Background information
- Born: Minoru Watabe October 9, 1924 Aizubange, Fukushima, Japan
- Died: October 22, 1991 (aged 67)
- Genres: Enka
- Occupation: Singer
- Years active: 1947–1991
- Label: King Records

= Hachiro Kasuga =

Japanese singer (1924–1991)

Hachiro Kasuga (春日八郎, Kasuga Hachirō), born Minoru Watabe, was a Japanese enka singer. He has been dubbed "the first enka singer".

Having seen Ichiro Fujiyama on stage, he attempted to become a popular singer. After he graduated from the Toyo Music School, he was drafted into the Imperial Japanese Army in 1944, and returned from Taiwan in 1946. He joined Shinjuku Moulin Rouge in 1947 and then King Records in 1949.

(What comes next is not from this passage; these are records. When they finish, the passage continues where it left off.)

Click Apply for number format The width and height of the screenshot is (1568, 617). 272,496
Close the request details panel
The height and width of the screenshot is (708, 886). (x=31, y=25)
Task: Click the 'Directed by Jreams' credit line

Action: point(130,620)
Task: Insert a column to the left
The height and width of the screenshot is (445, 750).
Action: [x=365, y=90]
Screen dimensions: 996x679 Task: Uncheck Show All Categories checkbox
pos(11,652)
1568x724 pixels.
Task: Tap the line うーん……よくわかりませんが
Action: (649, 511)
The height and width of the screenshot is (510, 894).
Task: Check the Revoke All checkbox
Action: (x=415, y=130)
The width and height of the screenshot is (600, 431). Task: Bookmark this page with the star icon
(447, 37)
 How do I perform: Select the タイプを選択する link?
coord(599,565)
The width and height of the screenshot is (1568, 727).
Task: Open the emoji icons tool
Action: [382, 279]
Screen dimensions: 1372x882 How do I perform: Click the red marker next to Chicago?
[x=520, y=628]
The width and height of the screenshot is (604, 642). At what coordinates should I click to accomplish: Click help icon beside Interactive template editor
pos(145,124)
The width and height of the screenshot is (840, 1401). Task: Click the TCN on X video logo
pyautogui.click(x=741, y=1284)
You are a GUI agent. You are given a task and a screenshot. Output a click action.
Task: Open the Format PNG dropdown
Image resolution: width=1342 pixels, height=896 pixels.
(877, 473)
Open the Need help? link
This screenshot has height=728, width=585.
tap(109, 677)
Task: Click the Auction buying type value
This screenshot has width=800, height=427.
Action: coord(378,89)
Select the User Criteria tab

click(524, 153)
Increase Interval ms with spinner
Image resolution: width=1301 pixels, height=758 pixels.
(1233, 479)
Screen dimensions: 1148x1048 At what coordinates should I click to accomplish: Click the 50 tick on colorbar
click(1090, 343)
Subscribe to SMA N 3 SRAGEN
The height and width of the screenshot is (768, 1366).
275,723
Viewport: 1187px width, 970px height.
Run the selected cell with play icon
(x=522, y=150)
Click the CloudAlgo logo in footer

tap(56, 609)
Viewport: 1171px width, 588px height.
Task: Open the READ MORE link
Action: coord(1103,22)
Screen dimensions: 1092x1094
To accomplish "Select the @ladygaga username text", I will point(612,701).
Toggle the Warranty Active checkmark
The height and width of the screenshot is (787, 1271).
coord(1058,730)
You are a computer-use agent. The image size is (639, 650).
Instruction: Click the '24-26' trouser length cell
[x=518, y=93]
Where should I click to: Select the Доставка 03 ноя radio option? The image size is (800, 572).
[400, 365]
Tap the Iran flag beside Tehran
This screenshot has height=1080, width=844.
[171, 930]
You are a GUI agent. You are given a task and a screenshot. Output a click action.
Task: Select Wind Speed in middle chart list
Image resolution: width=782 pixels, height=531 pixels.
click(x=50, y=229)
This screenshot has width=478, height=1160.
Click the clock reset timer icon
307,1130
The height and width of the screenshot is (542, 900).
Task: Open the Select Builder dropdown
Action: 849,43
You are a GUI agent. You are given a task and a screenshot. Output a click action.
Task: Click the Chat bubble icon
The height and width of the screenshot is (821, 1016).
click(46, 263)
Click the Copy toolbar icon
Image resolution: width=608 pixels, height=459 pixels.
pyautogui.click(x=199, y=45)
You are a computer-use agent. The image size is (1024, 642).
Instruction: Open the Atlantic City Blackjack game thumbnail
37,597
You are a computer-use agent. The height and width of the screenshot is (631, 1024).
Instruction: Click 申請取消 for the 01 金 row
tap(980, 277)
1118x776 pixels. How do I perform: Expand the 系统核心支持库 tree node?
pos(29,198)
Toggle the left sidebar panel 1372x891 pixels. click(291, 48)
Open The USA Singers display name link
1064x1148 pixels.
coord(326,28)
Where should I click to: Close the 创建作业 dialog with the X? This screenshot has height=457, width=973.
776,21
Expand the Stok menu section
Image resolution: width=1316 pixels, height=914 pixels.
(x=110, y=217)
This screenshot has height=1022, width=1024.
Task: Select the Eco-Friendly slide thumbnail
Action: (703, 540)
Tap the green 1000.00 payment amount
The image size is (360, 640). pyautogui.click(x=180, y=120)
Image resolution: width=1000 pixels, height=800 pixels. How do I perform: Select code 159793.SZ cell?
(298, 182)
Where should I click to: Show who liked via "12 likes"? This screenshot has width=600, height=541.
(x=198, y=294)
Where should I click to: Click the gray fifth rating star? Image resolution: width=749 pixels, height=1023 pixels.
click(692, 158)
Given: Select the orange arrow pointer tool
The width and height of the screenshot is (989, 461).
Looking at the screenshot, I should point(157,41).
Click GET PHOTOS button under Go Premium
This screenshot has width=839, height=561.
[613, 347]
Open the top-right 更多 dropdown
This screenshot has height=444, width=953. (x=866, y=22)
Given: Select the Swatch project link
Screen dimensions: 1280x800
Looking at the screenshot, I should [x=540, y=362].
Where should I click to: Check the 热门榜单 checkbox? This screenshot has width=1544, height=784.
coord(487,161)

In 1952, Kasuga made his debut with the song "Akai lamp no Shū Ressha" (赤いランプの終列車, lit. "Last Train with Red Lamp"), which at first got into the news in Nagoya. His popularity soon became widespread. His 1954 song "Otomi-san" (お富さん, lit. "Miss Otomi") became more successful throughout Japan. This single sold 500,000 copies in a half year, and eventually sold more than one million copies.

In 1955, he also released the single "Wakare no Ipponsugi" (別れの一本杉, lit. "Farewell One Cedar") which he musically sought. The song was composed by Toru Funamura. His music, which was later called enka, had much effect on subsequent popular music of Japan.

He died on October 22, 1991, aged 67.